Please report how many lines in the data below contain "CalTrend". Nothing besides the number should be written.

Stored items

################

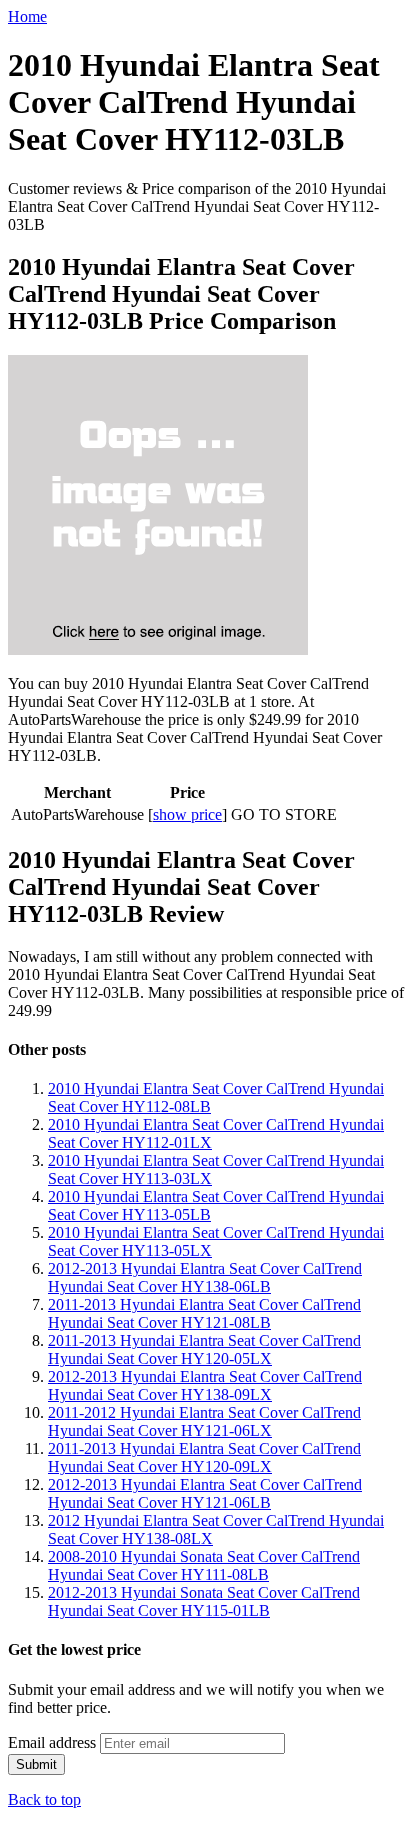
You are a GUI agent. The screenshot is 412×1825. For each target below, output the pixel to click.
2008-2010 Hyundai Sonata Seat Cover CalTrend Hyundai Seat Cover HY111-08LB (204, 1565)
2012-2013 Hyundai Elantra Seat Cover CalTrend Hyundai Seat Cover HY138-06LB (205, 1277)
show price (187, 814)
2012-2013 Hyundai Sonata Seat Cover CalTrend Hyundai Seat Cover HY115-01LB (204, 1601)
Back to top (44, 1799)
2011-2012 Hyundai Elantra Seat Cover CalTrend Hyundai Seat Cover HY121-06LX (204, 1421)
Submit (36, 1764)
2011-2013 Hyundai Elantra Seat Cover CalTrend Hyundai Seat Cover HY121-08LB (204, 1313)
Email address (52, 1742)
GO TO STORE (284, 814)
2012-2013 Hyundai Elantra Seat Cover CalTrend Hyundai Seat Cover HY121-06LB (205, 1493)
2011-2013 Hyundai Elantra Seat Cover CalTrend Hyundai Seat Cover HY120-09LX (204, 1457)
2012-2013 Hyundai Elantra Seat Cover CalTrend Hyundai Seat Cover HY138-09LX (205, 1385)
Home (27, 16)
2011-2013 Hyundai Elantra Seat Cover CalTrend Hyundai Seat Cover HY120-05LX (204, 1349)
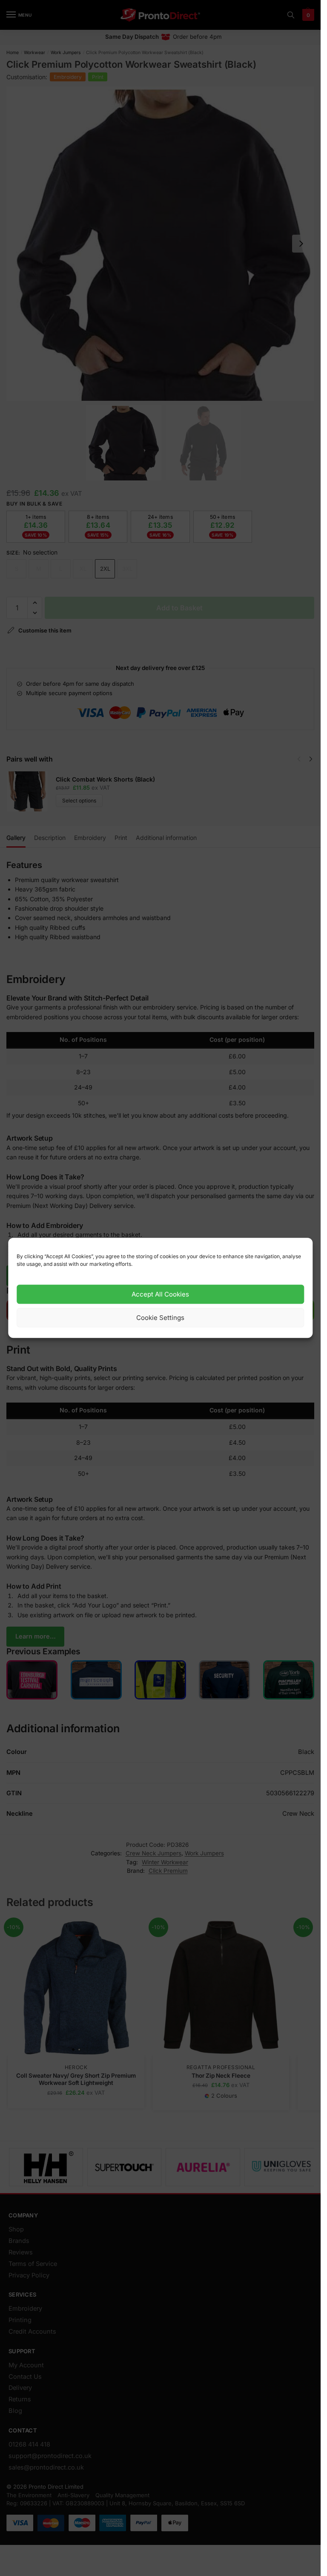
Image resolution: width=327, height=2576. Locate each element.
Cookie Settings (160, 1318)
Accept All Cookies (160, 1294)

################

:: Finished exercise ::
9